The group is made up of GenXers and boomers “who experienced six or more major effects of the crash.”
These folks are so wounded by what happened to them that 93 percent believe the traditional definition of retirement is now a “romantic fantasy of the past.” Among the overall population of respondents, just 84 percent—a high number in itself—said so.
Study respondents were asked a series of 13 questions about possible experiences from the 2008 crash, including whether their home or 401(k) went down in value, whether they or a family member lost a job and whether their savings and/or retirement planning were affected.
One out of every five (20 percent) of all respondents replied that they’d experienced six or more of these events, identifying them as post-crash skeptics.
While 58 percent of both Gen Xers and boomers—a clear majority—said the crash had fundamentally made them more cautious and changed their thinking about risk and investments, the post-crash skeptics felt that impact even more.
A full 83 percent of post-crash skeptics said the crash made them more cautious in their financial strategy, which could adversely impact their ability to effectively save for retirement.
Seventy-seven percent of skeptics have lost faith in financial institutions, compared to 38 percent of the overall respondent population.
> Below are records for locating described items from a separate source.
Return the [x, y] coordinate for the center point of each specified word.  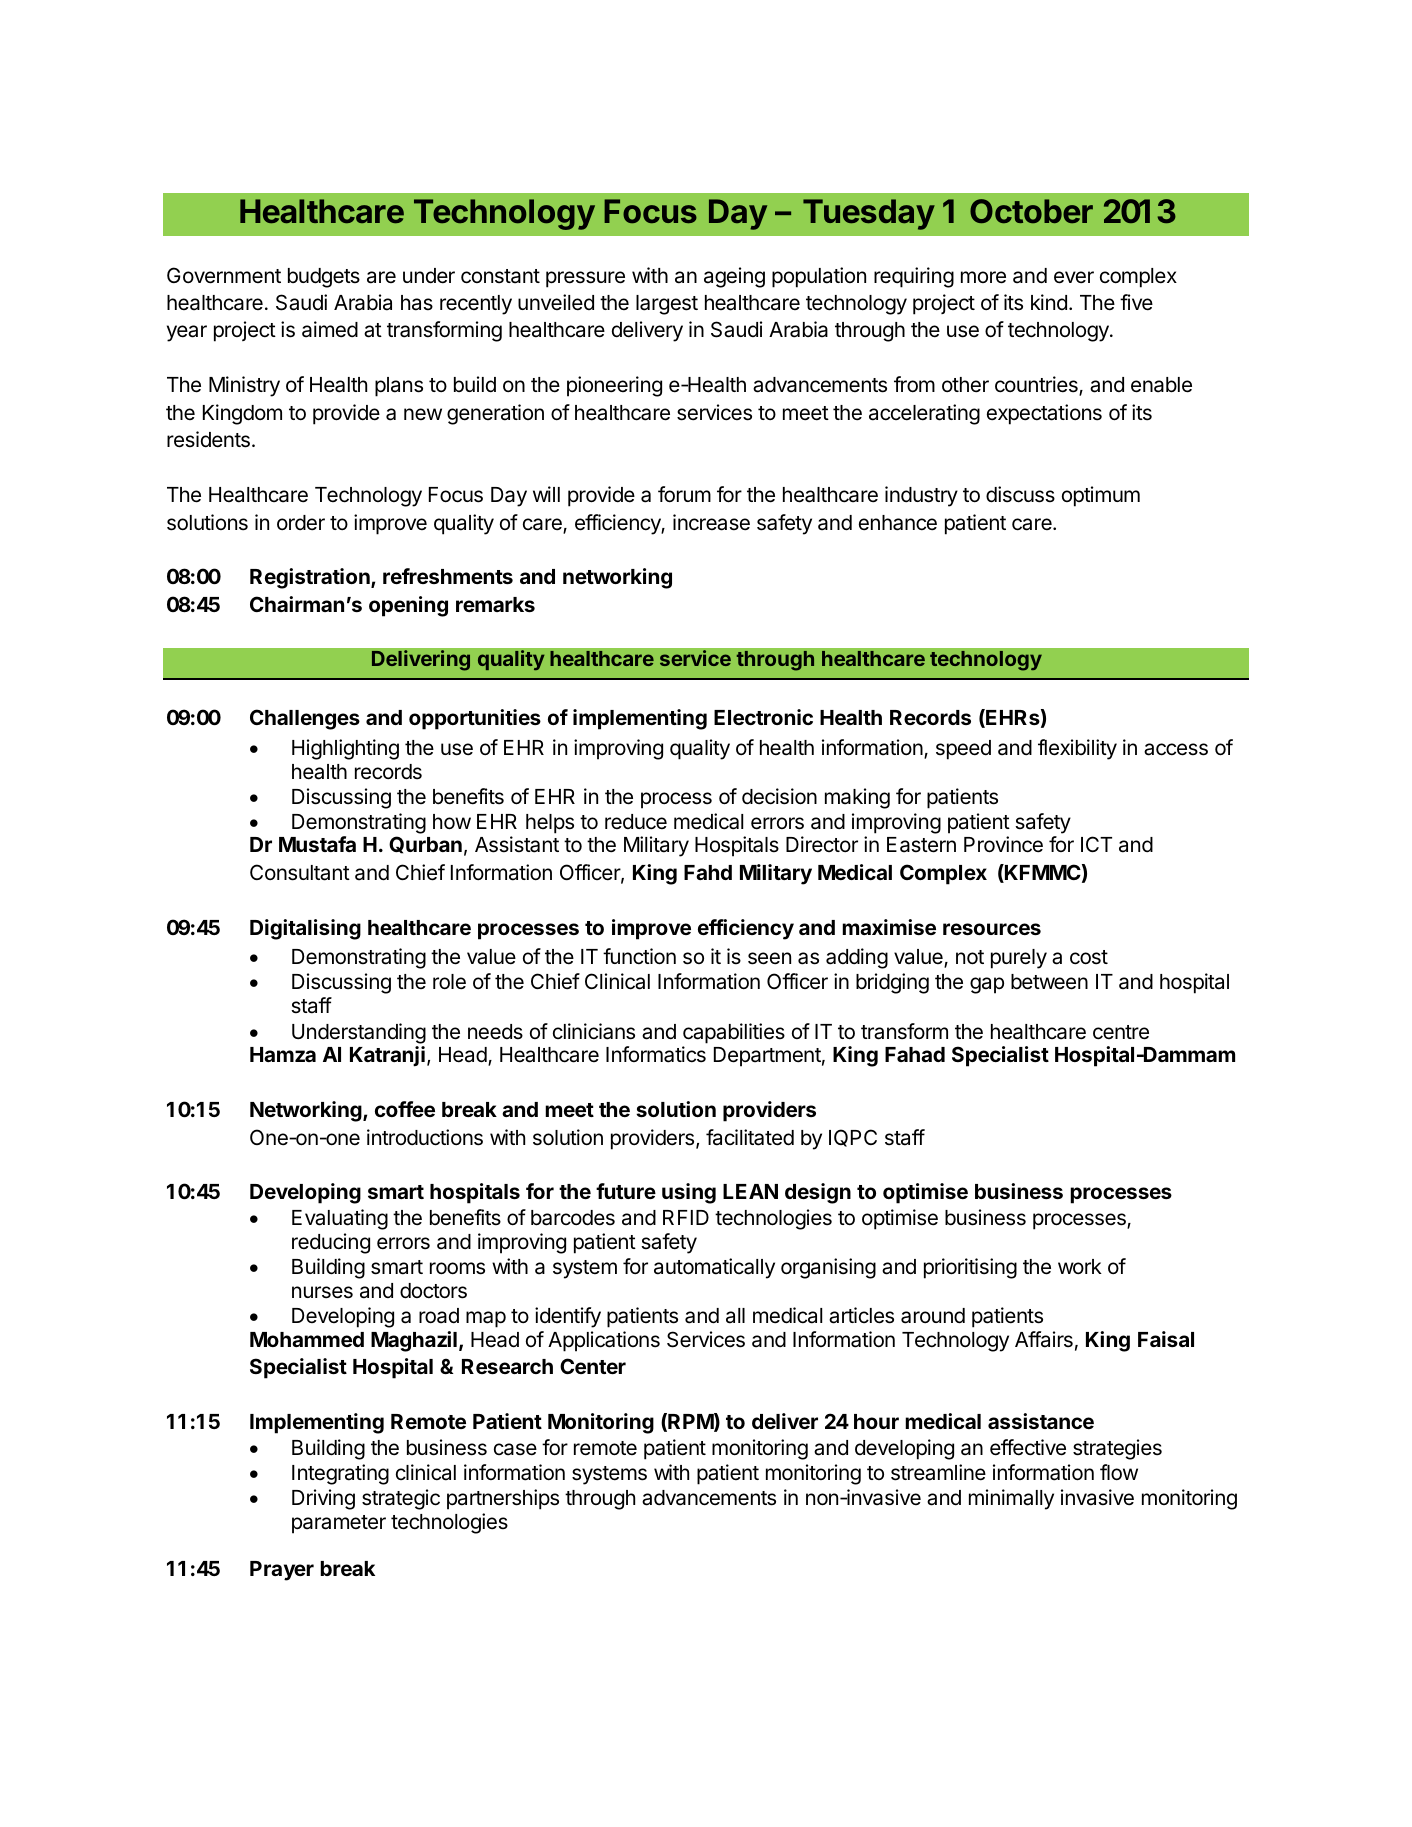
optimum [1101, 496]
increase [711, 522]
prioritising [970, 1268]
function [639, 956]
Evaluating [340, 1219]
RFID [686, 1217]
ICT [1096, 844]
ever [1074, 277]
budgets [324, 278]
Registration [311, 578]
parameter [339, 1524]
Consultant [300, 872]
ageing [734, 277]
In addition, 67 percent of skeptics now say they regard the market as risky (compared with 32 percent of respondents overall), and 43 percent fled to more conservative investments or products, compared with 22 percent overall.
Half the skeptics said they’d incurred more debt after the crash, compared with 23 percent of respondents overall, while 41 percent said that they or a partner had lost a job.
That’s nearly three times the rate among overall respondents (15 percent).
And 41 percent of skeptics stopped saving for retirement since the crash; that’s more than three times that of Gen Xers and boomers as a group.
And half (52 percent) don’t believe they’ll have the lifestyle they want in retirement, compared with 39 percent of respondents overall.